• Data for this task:

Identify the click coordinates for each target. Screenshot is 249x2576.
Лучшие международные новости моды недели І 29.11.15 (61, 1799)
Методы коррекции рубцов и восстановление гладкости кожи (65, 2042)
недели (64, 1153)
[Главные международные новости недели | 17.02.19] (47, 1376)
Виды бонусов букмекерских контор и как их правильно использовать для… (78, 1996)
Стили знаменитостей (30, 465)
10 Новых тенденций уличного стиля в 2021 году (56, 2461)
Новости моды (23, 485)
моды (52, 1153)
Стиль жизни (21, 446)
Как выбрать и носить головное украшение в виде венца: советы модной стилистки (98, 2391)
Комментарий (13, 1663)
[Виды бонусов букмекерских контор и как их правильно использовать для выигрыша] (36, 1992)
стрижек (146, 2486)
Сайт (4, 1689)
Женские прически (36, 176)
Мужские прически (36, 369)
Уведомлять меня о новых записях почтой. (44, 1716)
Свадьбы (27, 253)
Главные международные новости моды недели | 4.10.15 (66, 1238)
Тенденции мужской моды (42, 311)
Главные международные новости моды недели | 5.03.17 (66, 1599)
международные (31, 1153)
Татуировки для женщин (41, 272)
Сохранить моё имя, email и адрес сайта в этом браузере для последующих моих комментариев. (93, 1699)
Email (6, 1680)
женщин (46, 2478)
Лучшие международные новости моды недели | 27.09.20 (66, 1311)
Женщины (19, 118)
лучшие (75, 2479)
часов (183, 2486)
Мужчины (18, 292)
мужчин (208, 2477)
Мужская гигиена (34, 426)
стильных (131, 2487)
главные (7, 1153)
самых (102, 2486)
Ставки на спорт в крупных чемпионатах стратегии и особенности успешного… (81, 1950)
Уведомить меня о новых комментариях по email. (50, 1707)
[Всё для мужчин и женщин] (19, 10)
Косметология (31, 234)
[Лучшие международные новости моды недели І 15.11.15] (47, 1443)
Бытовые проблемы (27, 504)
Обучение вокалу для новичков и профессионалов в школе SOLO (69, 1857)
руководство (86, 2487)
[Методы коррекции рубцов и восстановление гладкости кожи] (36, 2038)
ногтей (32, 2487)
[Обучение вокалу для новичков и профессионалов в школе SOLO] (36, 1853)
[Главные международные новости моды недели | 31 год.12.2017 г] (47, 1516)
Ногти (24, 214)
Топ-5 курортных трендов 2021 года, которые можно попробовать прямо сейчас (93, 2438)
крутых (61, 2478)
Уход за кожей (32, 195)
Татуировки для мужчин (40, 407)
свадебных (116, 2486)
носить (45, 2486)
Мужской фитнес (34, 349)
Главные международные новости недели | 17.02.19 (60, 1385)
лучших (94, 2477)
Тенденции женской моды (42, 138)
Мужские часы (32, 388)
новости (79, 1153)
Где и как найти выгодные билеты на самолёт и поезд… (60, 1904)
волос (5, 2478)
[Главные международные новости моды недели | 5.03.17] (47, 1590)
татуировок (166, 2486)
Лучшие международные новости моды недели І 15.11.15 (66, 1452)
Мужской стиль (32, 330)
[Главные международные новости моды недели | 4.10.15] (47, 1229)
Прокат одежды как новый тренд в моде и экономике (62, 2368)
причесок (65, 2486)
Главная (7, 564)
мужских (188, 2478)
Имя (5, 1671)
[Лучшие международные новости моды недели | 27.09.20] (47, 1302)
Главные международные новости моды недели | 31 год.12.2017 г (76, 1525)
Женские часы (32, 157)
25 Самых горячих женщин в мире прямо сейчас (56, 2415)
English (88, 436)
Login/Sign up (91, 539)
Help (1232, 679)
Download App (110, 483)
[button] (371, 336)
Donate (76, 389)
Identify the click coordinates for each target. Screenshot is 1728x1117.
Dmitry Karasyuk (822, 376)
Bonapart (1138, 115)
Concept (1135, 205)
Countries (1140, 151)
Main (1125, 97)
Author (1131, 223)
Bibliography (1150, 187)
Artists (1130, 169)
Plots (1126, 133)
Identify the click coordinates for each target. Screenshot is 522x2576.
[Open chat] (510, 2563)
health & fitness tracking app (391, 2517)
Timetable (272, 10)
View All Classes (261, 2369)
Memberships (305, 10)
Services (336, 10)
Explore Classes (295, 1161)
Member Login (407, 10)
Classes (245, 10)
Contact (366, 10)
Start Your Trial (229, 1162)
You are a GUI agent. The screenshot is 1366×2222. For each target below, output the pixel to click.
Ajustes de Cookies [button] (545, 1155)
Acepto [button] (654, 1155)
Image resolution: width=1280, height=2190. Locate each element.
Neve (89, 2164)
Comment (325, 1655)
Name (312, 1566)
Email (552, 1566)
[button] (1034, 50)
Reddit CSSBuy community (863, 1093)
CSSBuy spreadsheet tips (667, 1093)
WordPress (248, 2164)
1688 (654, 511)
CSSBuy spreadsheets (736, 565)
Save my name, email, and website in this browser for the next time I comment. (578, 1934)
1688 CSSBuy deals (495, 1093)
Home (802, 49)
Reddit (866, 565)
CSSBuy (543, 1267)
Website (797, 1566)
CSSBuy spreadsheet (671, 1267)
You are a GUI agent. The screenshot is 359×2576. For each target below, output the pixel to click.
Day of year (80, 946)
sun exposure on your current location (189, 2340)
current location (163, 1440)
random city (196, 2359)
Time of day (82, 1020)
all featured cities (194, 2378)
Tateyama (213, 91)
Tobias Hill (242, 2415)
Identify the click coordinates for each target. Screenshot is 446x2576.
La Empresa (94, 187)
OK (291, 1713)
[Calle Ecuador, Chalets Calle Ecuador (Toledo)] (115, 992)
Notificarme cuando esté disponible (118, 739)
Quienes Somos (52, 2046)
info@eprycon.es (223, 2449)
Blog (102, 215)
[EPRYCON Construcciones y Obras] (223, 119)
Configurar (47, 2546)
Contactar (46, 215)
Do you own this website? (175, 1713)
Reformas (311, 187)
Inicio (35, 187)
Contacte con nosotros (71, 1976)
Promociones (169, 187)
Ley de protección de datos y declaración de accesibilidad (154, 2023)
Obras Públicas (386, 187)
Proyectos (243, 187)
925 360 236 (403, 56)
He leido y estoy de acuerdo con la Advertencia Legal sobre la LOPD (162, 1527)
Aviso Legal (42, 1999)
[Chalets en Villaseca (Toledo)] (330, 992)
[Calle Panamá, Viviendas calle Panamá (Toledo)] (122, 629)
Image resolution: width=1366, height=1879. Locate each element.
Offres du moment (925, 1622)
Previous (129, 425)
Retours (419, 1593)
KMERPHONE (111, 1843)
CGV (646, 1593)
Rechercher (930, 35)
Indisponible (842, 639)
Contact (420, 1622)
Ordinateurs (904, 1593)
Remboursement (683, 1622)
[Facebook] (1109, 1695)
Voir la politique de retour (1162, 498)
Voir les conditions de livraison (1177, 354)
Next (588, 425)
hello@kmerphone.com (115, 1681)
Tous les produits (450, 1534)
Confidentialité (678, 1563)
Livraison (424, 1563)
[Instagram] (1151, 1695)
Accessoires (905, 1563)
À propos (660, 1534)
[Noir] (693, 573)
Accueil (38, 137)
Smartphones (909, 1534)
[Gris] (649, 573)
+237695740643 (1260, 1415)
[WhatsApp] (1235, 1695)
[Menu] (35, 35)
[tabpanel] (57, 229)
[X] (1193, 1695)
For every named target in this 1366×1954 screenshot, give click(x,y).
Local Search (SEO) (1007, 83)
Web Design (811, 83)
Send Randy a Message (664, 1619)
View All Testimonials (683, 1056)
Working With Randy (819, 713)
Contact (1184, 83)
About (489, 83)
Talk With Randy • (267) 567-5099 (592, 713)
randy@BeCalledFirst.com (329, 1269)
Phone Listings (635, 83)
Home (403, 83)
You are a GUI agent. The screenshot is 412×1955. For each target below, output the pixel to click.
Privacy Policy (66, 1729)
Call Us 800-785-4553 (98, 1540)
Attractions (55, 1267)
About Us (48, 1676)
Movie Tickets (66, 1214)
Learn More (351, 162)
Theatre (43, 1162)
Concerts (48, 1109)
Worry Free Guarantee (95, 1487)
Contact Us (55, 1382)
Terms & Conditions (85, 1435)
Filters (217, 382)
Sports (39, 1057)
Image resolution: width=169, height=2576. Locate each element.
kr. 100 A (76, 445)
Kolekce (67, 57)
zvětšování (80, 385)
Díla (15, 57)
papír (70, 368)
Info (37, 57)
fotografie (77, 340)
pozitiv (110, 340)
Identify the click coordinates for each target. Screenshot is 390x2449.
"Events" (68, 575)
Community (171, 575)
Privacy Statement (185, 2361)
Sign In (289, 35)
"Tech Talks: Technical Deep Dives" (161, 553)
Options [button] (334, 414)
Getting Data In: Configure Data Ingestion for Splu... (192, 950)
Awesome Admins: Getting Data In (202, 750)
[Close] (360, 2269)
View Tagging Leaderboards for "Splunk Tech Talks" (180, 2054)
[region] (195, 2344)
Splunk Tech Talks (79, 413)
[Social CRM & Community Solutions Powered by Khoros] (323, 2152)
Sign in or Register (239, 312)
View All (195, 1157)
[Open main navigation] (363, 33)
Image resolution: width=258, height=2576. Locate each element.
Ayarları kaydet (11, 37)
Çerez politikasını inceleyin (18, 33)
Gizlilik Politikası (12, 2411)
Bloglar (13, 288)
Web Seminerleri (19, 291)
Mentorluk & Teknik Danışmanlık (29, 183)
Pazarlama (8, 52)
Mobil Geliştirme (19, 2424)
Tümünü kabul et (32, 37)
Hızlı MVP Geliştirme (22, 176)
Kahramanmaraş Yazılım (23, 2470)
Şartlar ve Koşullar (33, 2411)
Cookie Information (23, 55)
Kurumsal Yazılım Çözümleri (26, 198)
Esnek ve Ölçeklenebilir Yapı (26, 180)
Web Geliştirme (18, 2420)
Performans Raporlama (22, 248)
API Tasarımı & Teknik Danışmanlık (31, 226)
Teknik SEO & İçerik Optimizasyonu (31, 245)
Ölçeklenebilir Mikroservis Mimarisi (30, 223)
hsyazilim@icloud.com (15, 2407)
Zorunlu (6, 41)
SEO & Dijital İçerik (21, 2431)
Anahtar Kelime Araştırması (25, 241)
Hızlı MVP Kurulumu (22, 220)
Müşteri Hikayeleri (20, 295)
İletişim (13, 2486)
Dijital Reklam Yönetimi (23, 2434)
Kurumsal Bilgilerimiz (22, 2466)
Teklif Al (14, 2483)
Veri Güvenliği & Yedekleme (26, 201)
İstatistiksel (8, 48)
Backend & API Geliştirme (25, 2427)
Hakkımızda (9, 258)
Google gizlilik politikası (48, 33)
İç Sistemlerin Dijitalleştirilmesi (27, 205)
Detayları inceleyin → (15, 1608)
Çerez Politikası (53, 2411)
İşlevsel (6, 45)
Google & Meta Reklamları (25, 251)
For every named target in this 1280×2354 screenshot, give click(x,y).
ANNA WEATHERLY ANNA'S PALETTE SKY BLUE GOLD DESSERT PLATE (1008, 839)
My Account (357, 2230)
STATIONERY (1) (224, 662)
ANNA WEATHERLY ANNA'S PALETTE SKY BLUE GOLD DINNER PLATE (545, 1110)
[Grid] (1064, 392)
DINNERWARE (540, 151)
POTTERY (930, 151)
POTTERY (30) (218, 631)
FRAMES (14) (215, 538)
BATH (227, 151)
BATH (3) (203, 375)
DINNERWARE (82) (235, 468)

• Assignment: With "контор" as the string to find, copy every line of the records that holds it.

• Answer below:
Виды бонусов букмекерских контор и как их правильно использовать для… (78, 1996)
[Виды бонусов букмекерских контор и как их правильно использовать для выигрыша] (36, 1992)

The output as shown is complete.